Recent findings challenge the notion that these agents can provide sustained protection against cognitive decline.
Centrally acting angiotensin-converting enzyme inhibitors (C-ACEIs) may reduce the risk of Alzheimer disease (AD) in persons who receive them for treatment of hypertension, and improvement in cognitive decline has been reported in patients with dementia. However, findings from a large, retrospective, observational study challenge the notion that C-ACEIs are therapeutic in patients with AD.1Study design
The study was conducted by a multicenter team of British researchers who used data from the South London and Maudsley NHS Foundation Trust Biomedical Research Centre case registry, a large mental healthcare case registry that is often accessed for research studies. The research team sought to assess cognitive decline and survival after diagnosis of AD in patients receiving C-ACEIs, non-centrally acting ACEIs (NC-ACEIs), or neither. They compared the Mini-Mental State Examination (MMSE) scores of patients receiving C-ACEIs with those of patients receiving NC-ACEIs and patients who were not taking ACEIs at the time of AD diagnosis. Patients who were taking angiotensin-receptor blockers were excluded from the analysis as were patients who had fewer than 2 MMSE scores recorded within the 36 months after the date of AD diagnosis.

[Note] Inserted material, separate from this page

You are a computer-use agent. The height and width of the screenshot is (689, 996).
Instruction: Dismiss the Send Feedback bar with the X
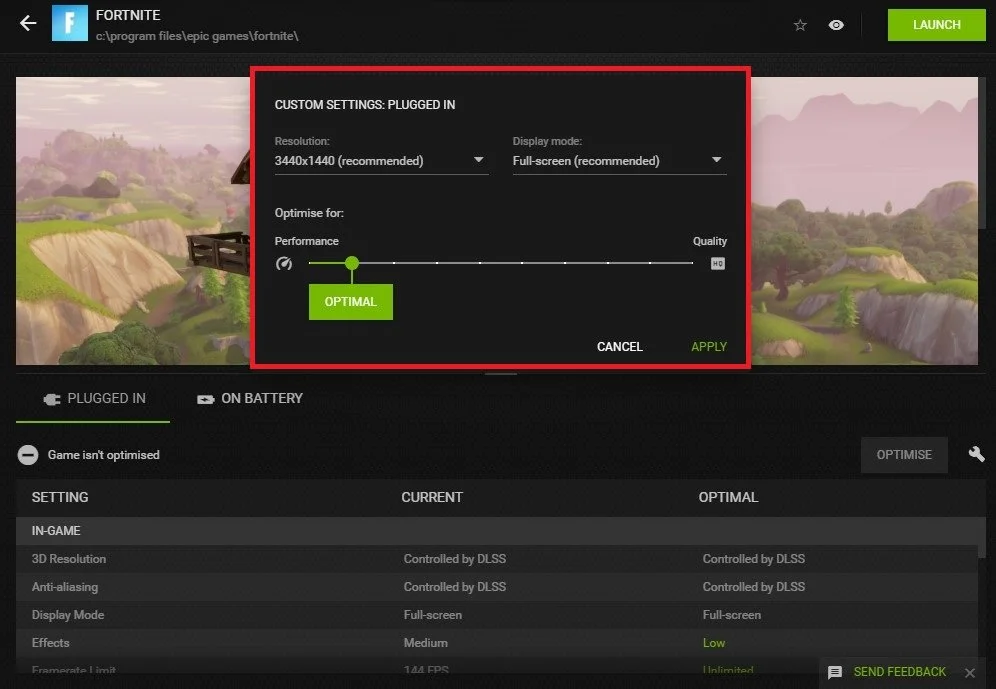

C-ACEIs were defined as perindopril, ramipril, trandolapril, captopril, fosinopril, and lisinopril. NC-ACEIs were defined as enalapril, imidapril, cilazapril, quinapril, and moexipril. The evaluable population consisted of 1207 patients receiving C-ACEIs, 143 receiving NC-ACEIs, and 3910 receiving neither. Mean age was 80 to 81 years, and the mean number of MMSE scores per patient was 4 to 5.
A generalized additive model for location, scale, and shape (GAMLSS)-a statistical model that allows for a nonlinear and parametric approach to regression analysis-was used to “visualize” MMSE score trajectories, which were plotted through 36 months following AD diagnosis. GAMLSS trajectory plots for the first 9 months after AD diagnosis showed a robust increase in MMSE scores in patients receiving C-ACEIs-an increase of 0.72 points per year. An increase of 0.19 points per year was seen in patients who received no ACEIs, and a decrease of 0.61 points per year was seen in those taking NC-ACEIs.
However, no significant group differences in score trajectories from 9 to 36 months and no differences in survival among the study groups were seen. A similar downward slope was seen for all 3 study groups between the 9- to 36-month period. The researchers concluded that although an initial robust improvement in cognition was realized in patients receiving C-ACEIs, the agents do not provide sustained protection against cognitive decline and dementia progression.
The study authors noted that reasons for the initial improvement might be either improvement of cerebral blood flow (as angiotensin II is a vasoconstrictor), suppression of inflammatory cytokines, or suppression of angiotensin II’s suppression of acetylcholine release. They surmised that given the short-lived nature of cognitive improvement, the third supposition, together with other factors yet to be elucidated, might be the most plausible, calling it the more “symptomatic” of the mechanisms described. Finally, the study authors note that additional research is needed to evaluate whether the short-term protective effect of C-ACEIs in patients with AD might have a broader therapeutic impact in terms of delayed dependency or functional outcomes.
1. Fazal K, Perera G, Khondoker M, et al. Associations of centrally acting ACE inhibitors with cognitive decline and survival in Alzheimer’s disease. BJPsych Open. 2017;3:158-164.